» WHAT IS EXPECTED
Your job is to copy every line in the material containing the word "more".

» DATASET CONTENT
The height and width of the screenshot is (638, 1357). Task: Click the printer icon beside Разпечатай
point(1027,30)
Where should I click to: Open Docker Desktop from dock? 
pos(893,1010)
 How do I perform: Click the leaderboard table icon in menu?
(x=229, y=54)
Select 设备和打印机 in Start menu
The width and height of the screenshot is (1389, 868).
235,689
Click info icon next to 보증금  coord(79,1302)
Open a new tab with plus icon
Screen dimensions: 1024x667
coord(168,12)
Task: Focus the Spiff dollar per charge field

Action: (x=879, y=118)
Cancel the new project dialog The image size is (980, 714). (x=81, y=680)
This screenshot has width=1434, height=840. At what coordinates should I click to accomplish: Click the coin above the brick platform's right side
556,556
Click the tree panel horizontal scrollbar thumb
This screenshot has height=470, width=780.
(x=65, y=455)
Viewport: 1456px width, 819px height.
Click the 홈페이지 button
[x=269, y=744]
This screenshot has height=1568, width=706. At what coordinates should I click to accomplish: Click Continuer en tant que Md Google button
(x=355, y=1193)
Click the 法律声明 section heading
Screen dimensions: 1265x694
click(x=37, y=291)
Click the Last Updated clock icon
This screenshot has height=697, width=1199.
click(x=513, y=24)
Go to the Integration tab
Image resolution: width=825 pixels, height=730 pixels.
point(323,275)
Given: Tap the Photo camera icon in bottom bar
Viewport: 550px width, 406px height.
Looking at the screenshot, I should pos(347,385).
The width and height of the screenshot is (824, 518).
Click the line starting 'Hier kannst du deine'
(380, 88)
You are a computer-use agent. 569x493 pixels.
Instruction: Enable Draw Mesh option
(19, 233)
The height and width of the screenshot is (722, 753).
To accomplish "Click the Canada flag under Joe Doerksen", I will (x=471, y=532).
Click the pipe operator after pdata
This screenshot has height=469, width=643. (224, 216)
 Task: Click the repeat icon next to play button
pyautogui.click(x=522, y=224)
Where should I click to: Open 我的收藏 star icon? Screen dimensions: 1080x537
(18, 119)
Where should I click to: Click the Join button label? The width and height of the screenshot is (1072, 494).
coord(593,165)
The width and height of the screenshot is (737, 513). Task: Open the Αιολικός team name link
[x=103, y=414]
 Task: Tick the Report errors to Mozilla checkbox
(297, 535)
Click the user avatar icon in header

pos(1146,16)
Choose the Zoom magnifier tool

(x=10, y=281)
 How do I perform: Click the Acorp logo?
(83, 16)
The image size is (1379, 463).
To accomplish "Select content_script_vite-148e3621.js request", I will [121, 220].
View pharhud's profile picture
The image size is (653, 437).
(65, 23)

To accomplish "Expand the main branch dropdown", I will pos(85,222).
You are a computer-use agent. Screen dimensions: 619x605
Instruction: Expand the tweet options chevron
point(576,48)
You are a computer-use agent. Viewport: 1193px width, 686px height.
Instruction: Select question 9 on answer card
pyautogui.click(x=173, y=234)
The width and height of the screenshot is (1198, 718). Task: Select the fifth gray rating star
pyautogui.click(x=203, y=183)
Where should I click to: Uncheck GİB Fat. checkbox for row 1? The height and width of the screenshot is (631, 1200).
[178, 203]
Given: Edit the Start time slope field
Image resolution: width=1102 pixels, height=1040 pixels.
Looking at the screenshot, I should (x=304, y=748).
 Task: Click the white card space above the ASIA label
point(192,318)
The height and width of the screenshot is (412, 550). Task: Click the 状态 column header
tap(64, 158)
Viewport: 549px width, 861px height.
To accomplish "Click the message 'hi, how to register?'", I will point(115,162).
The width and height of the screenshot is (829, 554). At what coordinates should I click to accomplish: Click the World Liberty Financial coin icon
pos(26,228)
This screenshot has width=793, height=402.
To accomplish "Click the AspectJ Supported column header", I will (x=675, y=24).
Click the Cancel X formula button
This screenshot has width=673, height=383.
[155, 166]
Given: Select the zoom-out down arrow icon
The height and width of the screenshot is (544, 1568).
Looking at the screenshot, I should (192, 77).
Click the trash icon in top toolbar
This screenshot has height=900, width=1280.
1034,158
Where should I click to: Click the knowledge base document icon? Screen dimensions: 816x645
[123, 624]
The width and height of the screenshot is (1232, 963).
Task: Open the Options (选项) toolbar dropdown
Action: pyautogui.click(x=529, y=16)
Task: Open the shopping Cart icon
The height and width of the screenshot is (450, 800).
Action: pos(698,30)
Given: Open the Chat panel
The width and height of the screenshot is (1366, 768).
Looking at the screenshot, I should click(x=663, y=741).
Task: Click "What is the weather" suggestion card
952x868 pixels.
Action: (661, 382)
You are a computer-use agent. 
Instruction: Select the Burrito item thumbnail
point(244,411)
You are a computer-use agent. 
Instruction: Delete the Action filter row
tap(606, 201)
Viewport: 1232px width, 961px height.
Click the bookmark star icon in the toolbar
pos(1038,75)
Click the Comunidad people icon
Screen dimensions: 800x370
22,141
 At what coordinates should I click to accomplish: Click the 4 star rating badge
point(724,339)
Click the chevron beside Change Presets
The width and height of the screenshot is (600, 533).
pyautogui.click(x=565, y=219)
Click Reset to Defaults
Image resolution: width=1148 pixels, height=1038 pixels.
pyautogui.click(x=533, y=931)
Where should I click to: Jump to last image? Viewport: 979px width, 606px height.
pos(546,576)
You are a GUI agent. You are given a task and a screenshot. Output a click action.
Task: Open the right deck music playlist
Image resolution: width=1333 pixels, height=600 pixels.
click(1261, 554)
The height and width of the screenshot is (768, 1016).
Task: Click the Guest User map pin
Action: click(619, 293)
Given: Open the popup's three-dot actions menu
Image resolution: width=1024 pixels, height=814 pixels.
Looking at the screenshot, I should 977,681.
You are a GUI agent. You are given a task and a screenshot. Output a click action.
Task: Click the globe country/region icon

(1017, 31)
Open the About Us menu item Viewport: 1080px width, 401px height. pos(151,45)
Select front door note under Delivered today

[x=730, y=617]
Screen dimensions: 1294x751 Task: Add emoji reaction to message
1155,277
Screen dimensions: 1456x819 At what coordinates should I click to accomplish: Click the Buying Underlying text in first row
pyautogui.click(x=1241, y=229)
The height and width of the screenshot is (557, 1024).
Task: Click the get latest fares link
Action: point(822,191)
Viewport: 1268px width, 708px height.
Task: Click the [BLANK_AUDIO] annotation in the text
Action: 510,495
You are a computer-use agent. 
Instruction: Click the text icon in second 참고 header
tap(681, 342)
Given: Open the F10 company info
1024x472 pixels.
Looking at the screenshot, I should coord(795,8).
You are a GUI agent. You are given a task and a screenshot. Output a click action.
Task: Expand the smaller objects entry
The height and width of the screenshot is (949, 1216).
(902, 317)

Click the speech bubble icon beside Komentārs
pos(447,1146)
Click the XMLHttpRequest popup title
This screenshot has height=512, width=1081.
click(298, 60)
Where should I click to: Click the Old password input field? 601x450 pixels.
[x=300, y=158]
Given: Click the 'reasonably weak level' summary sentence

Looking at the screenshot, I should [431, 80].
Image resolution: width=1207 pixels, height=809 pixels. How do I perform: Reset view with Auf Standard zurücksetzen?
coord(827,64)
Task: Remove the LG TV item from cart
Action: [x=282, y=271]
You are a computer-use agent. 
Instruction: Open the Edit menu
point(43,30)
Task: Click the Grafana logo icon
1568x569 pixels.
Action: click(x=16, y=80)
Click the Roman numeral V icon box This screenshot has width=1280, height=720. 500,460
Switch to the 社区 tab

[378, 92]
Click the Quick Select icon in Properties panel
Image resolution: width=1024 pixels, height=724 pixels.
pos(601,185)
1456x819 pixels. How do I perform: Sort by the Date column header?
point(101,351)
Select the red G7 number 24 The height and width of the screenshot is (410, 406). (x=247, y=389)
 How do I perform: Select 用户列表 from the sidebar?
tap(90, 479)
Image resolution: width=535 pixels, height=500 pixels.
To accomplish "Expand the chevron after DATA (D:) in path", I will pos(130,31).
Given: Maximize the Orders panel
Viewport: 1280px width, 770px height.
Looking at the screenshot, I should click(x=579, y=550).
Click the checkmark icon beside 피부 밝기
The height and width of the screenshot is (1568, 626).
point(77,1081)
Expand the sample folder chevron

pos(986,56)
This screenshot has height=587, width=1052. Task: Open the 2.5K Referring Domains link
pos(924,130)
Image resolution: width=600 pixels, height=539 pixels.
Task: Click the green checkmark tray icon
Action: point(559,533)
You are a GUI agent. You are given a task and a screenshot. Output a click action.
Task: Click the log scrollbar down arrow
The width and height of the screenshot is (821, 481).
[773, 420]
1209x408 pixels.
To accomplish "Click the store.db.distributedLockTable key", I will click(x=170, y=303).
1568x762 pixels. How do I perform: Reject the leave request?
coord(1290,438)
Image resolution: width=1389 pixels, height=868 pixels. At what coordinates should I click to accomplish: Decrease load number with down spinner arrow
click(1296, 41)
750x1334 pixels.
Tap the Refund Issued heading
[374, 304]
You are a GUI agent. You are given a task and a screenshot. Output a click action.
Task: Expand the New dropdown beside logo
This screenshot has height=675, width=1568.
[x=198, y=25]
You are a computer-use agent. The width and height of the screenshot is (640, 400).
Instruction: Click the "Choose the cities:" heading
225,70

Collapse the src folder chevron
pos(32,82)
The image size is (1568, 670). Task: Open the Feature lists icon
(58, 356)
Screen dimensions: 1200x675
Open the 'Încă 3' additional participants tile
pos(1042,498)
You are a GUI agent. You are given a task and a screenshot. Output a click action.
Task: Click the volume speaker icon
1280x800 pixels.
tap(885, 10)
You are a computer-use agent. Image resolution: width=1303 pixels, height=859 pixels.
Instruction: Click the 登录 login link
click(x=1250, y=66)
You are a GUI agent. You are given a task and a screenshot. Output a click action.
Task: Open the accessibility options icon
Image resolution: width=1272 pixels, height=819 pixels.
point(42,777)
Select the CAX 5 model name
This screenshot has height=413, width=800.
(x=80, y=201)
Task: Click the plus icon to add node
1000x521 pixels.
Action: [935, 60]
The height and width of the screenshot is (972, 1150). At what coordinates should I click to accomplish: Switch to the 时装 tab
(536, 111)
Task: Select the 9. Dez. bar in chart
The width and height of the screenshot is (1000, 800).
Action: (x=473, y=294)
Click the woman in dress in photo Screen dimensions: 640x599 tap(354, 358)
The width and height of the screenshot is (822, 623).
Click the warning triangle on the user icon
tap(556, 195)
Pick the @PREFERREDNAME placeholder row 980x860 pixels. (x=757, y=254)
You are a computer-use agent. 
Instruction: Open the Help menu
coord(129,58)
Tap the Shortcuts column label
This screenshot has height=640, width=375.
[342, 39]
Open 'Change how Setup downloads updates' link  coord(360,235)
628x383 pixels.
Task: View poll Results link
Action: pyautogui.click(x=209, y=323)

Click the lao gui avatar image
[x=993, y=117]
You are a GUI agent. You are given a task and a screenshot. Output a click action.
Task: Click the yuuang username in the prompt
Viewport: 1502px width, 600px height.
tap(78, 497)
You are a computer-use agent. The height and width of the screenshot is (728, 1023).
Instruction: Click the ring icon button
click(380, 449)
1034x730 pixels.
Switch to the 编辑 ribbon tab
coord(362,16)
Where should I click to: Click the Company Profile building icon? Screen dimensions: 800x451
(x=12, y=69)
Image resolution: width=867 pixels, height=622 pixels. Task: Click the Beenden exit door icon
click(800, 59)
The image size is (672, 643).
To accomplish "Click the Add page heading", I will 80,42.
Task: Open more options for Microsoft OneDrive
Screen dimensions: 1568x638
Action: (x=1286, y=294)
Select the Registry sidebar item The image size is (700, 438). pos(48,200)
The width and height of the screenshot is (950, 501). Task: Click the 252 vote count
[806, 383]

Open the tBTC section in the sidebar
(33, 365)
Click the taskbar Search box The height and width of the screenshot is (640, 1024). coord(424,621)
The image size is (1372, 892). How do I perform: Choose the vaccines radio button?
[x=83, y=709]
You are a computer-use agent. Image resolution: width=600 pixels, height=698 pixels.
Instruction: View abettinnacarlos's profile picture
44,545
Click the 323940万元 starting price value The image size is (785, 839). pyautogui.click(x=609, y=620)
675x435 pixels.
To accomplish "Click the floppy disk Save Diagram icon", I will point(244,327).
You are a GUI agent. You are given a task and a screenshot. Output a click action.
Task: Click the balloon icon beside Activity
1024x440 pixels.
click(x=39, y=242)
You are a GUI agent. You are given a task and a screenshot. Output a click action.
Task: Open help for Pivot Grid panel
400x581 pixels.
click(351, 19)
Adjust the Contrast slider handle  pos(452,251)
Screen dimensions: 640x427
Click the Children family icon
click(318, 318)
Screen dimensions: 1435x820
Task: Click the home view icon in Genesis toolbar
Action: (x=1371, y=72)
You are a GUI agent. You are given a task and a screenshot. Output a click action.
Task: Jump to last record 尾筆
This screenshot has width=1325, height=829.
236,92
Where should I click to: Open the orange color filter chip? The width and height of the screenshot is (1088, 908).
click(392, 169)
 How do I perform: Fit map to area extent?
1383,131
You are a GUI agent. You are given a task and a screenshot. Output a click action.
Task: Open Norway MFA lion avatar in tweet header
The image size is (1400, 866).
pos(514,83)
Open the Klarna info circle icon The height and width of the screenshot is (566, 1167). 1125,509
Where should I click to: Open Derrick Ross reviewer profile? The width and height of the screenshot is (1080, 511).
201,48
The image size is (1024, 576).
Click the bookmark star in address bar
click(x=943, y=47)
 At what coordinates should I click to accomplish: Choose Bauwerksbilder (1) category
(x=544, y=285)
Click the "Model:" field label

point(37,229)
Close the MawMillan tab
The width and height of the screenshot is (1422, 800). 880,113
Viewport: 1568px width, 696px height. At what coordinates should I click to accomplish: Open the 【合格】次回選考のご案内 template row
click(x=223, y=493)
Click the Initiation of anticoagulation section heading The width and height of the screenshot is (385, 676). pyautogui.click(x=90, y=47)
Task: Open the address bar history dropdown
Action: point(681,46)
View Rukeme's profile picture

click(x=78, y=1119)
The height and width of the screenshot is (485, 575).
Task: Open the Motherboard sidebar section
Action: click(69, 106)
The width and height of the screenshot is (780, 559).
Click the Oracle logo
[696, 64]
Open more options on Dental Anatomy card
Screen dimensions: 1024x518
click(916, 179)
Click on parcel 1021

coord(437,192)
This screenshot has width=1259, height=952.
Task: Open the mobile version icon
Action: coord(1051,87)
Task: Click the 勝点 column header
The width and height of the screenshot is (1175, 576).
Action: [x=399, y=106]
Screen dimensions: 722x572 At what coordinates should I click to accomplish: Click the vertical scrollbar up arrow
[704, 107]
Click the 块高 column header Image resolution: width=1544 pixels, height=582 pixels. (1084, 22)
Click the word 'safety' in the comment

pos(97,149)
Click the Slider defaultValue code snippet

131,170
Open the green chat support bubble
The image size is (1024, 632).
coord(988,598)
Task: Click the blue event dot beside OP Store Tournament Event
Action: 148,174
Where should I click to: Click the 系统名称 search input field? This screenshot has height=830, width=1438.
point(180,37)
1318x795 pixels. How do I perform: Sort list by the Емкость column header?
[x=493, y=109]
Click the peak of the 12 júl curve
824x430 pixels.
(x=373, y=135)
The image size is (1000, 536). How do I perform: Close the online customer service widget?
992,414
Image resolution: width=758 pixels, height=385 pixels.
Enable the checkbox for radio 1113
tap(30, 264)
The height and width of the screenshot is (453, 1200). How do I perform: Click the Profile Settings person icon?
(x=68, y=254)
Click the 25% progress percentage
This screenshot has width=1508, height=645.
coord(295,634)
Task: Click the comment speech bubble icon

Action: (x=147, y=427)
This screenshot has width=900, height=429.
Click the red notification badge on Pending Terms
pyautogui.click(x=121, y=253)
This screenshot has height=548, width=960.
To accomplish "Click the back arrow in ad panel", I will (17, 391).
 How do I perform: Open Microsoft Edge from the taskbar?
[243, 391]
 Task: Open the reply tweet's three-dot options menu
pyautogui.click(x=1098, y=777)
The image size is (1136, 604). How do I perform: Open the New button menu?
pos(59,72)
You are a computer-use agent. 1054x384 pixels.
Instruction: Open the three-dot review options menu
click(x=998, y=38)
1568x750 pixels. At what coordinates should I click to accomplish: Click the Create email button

» REPLY
Task: Open more options for Microsoft OneDrive
Open more options on Dental Anatomy card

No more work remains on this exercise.